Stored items
-*-*-

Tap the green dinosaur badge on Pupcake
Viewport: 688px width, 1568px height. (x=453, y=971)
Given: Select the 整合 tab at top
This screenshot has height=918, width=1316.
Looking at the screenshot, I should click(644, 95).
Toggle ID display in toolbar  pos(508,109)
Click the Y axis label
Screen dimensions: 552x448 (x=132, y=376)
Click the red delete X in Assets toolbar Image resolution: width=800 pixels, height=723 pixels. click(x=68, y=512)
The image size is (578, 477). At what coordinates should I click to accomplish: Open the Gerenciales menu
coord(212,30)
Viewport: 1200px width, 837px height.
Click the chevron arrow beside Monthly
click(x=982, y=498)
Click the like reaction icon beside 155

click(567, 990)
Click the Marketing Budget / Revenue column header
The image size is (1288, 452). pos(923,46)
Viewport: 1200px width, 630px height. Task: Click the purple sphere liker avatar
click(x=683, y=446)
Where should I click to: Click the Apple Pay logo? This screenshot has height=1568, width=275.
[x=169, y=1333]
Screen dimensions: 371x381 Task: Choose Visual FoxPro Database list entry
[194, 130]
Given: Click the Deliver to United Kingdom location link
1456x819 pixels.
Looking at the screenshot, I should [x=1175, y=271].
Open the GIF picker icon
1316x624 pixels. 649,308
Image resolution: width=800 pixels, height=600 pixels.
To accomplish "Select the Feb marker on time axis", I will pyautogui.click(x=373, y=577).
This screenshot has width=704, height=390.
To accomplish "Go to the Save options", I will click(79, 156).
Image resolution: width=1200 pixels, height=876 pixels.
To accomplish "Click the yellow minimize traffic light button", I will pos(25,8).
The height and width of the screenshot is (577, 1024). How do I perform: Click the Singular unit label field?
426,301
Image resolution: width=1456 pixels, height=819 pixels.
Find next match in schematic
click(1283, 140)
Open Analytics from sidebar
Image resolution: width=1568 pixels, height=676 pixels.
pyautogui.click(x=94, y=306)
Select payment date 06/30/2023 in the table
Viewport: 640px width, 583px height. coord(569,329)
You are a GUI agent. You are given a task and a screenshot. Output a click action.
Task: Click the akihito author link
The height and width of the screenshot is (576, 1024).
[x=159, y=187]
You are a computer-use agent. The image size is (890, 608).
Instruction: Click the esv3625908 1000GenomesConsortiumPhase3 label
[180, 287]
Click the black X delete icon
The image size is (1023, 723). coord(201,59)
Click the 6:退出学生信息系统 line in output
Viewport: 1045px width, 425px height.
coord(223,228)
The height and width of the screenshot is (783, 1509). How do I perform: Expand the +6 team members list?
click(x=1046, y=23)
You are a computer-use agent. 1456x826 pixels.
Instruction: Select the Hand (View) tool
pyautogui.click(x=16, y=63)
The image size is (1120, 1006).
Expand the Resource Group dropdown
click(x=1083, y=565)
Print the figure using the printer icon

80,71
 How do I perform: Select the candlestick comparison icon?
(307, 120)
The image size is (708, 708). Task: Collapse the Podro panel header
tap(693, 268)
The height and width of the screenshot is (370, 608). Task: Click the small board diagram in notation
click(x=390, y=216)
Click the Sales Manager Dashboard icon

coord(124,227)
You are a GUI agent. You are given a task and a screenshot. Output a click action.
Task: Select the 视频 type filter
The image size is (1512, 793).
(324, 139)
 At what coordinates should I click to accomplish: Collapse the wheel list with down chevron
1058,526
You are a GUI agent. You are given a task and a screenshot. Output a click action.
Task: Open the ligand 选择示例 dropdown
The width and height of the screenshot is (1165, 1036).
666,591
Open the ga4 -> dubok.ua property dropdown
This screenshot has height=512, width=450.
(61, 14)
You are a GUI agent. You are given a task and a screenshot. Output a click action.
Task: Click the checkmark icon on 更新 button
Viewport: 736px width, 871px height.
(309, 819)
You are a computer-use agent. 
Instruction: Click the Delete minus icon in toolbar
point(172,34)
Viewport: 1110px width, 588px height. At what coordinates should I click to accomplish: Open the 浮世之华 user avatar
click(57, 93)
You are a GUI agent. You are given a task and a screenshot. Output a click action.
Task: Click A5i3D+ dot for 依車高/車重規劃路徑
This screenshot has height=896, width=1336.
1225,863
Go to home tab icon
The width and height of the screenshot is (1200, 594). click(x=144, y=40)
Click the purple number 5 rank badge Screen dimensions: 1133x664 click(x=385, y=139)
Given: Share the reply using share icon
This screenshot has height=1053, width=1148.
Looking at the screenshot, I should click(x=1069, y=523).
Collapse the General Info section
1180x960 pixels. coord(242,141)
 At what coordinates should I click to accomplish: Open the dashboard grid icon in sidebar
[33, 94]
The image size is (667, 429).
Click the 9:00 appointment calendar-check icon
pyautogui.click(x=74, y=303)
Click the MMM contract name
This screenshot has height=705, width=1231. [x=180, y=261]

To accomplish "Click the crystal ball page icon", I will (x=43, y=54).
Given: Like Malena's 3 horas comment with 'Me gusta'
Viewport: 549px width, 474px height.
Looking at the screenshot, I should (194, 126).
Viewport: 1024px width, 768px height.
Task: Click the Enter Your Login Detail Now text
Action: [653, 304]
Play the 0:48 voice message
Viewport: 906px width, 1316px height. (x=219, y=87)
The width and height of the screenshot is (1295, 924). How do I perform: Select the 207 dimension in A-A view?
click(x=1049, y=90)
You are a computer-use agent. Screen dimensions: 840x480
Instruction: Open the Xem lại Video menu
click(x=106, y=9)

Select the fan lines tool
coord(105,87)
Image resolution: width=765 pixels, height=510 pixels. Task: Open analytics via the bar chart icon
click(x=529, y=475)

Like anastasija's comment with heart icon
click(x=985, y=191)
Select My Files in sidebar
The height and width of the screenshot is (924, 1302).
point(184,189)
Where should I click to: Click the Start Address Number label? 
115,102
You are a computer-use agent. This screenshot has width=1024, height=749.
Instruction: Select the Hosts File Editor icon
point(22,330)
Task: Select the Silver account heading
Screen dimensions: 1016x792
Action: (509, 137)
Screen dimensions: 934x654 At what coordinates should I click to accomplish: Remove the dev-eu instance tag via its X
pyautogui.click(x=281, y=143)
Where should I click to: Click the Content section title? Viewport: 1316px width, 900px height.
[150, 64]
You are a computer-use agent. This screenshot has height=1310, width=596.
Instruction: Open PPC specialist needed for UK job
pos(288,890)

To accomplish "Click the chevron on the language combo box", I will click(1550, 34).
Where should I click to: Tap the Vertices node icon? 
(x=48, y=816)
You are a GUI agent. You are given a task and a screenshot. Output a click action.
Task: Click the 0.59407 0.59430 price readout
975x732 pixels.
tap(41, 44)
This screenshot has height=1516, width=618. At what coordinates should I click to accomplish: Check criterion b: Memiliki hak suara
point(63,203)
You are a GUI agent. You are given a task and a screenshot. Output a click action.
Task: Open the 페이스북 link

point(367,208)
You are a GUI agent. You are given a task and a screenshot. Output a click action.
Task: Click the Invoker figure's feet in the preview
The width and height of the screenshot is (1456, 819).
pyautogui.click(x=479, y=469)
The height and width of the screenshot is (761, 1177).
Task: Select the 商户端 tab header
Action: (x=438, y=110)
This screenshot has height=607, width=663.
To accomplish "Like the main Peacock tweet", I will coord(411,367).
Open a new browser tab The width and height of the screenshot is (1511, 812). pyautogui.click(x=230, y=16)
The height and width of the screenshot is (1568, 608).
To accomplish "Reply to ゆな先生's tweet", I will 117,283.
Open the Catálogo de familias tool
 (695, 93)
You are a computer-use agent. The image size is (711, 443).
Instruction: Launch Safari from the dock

-*-*-

The records above should be restated exactly, line for line.

Tap the green dinosaur badge on Pupcake
Viewport: 688px width, 1568px height. (x=453, y=971)
Given: Select the 整合 tab at top
This screenshot has height=918, width=1316.
Looking at the screenshot, I should click(644, 95).
Toggle ID display in toolbar  pos(508,109)
Click the Y axis label
Screen dimensions: 552x448 (x=132, y=376)
Click the red delete X in Assets toolbar Image resolution: width=800 pixels, height=723 pixels. click(x=68, y=512)
The image size is (578, 477). At what coordinates should I click to accomplish: Open the Gerenciales menu
coord(212,30)
Viewport: 1200px width, 837px height.
Click the chevron arrow beside Monthly
click(x=982, y=498)
Click the like reaction icon beside 155

click(567, 990)
Click the Marketing Budget / Revenue column header
The image size is (1288, 452). pos(923,46)
Viewport: 1200px width, 630px height. Task: Click the purple sphere liker avatar
click(x=683, y=446)
Where should I click to: Click the Apple Pay logo? This screenshot has height=1568, width=275.
[x=169, y=1333]
Screen dimensions: 371x381 Task: Choose Visual FoxPro Database list entry
[194, 130]
Given: Click the Deliver to United Kingdom location link
1456x819 pixels.
Looking at the screenshot, I should [x=1175, y=271].
Open the GIF picker icon
1316x624 pixels. 649,308
Image resolution: width=800 pixels, height=600 pixels.
To accomplish "Select the Feb marker on time axis", I will pyautogui.click(x=373, y=577).
This screenshot has width=704, height=390.
To accomplish "Go to the Save options", I will click(79, 156).
Image resolution: width=1200 pixels, height=876 pixels.
To accomplish "Click the yellow minimize traffic light button", I will pos(25,8).
The height and width of the screenshot is (577, 1024). How do I perform: Click the Singular unit label field?
426,301
Image resolution: width=1456 pixels, height=819 pixels.
Find next match in schematic
click(1283, 140)
Open Analytics from sidebar
Image resolution: width=1568 pixels, height=676 pixels.
pyautogui.click(x=94, y=306)
Select payment date 06/30/2023 in the table
Viewport: 640px width, 583px height. coord(569,329)
You are a GUI agent. You are given a task and a screenshot. Output a click action.
Task: Click the akihito author link
The height and width of the screenshot is (576, 1024).
[x=159, y=187]
You are a computer-use agent. The image size is (890, 608).
Instruction: Click the esv3625908 1000GenomesConsortiumPhase3 label
[180, 287]
Click the black X delete icon
The image size is (1023, 723). coord(201,59)
Click the 6:退出学生信息系统 line in output
Viewport: 1045px width, 425px height.
coord(223,228)
The height and width of the screenshot is (783, 1509). How do I perform: Expand the +6 team members list?
click(x=1046, y=23)
You are a computer-use agent. 1456x826 pixels.
Instruction: Select the Hand (View) tool
pyautogui.click(x=16, y=63)
The image size is (1120, 1006).
Expand the Resource Group dropdown
click(x=1083, y=565)
Print the figure using the printer icon

80,71
 How do I perform: Select the candlestick comparison icon?
(307, 120)
The image size is (708, 708). Task: Collapse the Podro panel header
tap(693, 268)
The height and width of the screenshot is (370, 608). Task: Click the small board diagram in notation
click(x=390, y=216)
Click the Sales Manager Dashboard icon

coord(124,227)
You are a GUI agent. You are given a task and a screenshot. Output a click action.
Task: Select the 视频 type filter
The image size is (1512, 793).
(324, 139)
 At what coordinates should I click to accomplish: Collapse the wheel list with down chevron
1058,526
You are a GUI agent. You are given a task and a screenshot. Output a click action.
Task: Open the ligand 选择示例 dropdown
The width and height of the screenshot is (1165, 1036).
666,591
Open the ga4 -> dubok.ua property dropdown
This screenshot has height=512, width=450.
(61, 14)
You are a GUI agent. You are given a task and a screenshot. Output a click action.
Task: Click the checkmark icon on 更新 button
Viewport: 736px width, 871px height.
(309, 819)
You are a computer-use agent. 
Instruction: Click the Delete minus icon in toolbar
point(172,34)
Viewport: 1110px width, 588px height. At what coordinates should I click to accomplish: Open the 浮世之华 user avatar
click(57, 93)
You are a GUI agent. You are given a task and a screenshot. Output a click action.
Task: Click A5i3D+ dot for 依車高/車重規劃路徑
This screenshot has height=896, width=1336.
1225,863
Go to home tab icon
The width and height of the screenshot is (1200, 594). click(x=144, y=40)
Click the purple number 5 rank badge Screen dimensions: 1133x664 click(x=385, y=139)
Given: Share the reply using share icon
This screenshot has height=1053, width=1148.
Looking at the screenshot, I should click(x=1069, y=523).
Collapse the General Info section
1180x960 pixels. coord(242,141)
 At what coordinates should I click to accomplish: Open the dashboard grid icon in sidebar
[33, 94]
The image size is (667, 429).
Click the 9:00 appointment calendar-check icon
pyautogui.click(x=74, y=303)
Click the MMM contract name
This screenshot has height=705, width=1231. [x=180, y=261]

To accomplish "Click the crystal ball page icon", I will (x=43, y=54).
Given: Like Malena's 3 horas comment with 'Me gusta'
Viewport: 549px width, 474px height.
Looking at the screenshot, I should (194, 126).
Viewport: 1024px width, 768px height.
Task: Click the Enter Your Login Detail Now text
Action: [653, 304]
Play the 0:48 voice message
Viewport: 906px width, 1316px height. (x=219, y=87)
The width and height of the screenshot is (1295, 924). How do I perform: Select the 207 dimension in A-A view?
click(x=1049, y=90)
You are a computer-use agent. Screen dimensions: 840x480
Instruction: Open the Xem lại Video menu
click(x=106, y=9)

Select the fan lines tool
coord(105,87)
Image resolution: width=765 pixels, height=510 pixels. Task: Open analytics via the bar chart icon
click(x=529, y=475)

Like anastasija's comment with heart icon
click(x=985, y=191)
Select My Files in sidebar
The height and width of the screenshot is (924, 1302).
point(184,189)
Where should I click to: Click the Start Address Number label? 
115,102
You are a computer-use agent. This screenshot has width=1024, height=749.
Instruction: Select the Hosts File Editor icon
point(22,330)
Task: Select the Silver account heading
Screen dimensions: 1016x792
Action: (509, 137)
Screen dimensions: 934x654 At what coordinates should I click to accomplish: Remove the dev-eu instance tag via its X
pyautogui.click(x=281, y=143)
Where should I click to: Click the Content section title? Viewport: 1316px width, 900px height.
[150, 64]
You are a computer-use agent. This screenshot has height=1310, width=596.
Instruction: Open PPC specialist needed for UK job
pos(288,890)

To accomplish "Click the chevron on the language combo box", I will click(1550, 34).
Where should I click to: Tap the Vertices node icon? 
(x=48, y=816)
You are a GUI agent. You are given a task and a screenshot. Output a click action.
Task: Click the 0.59407 0.59430 price readout
975x732 pixels.
tap(41, 44)
This screenshot has height=1516, width=618. At what coordinates should I click to accomplish: Check criterion b: Memiliki hak suara
point(63,203)
You are a GUI agent. You are given a task and a screenshot. Output a click action.
Task: Open the 페이스북 link

point(367,208)
You are a GUI agent. You are given a task and a screenshot. Output a click action.
Task: Click the Invoker figure's feet in the preview
The width and height of the screenshot is (1456, 819).
pyautogui.click(x=479, y=469)
The height and width of the screenshot is (761, 1177).
Task: Select the 商户端 tab header
Action: (x=438, y=110)
This screenshot has height=607, width=663.
To accomplish "Like the main Peacock tweet", I will coord(411,367).
Open a new browser tab The width and height of the screenshot is (1511, 812). pyautogui.click(x=230, y=16)
The height and width of the screenshot is (1568, 608).
To accomplish "Reply to ゆな先生's tweet", I will 117,283.
Open the Catálogo de familias tool
 (695, 93)
You are a computer-use agent. The image size is (711, 443).
Instruction: Launch Safari from the dock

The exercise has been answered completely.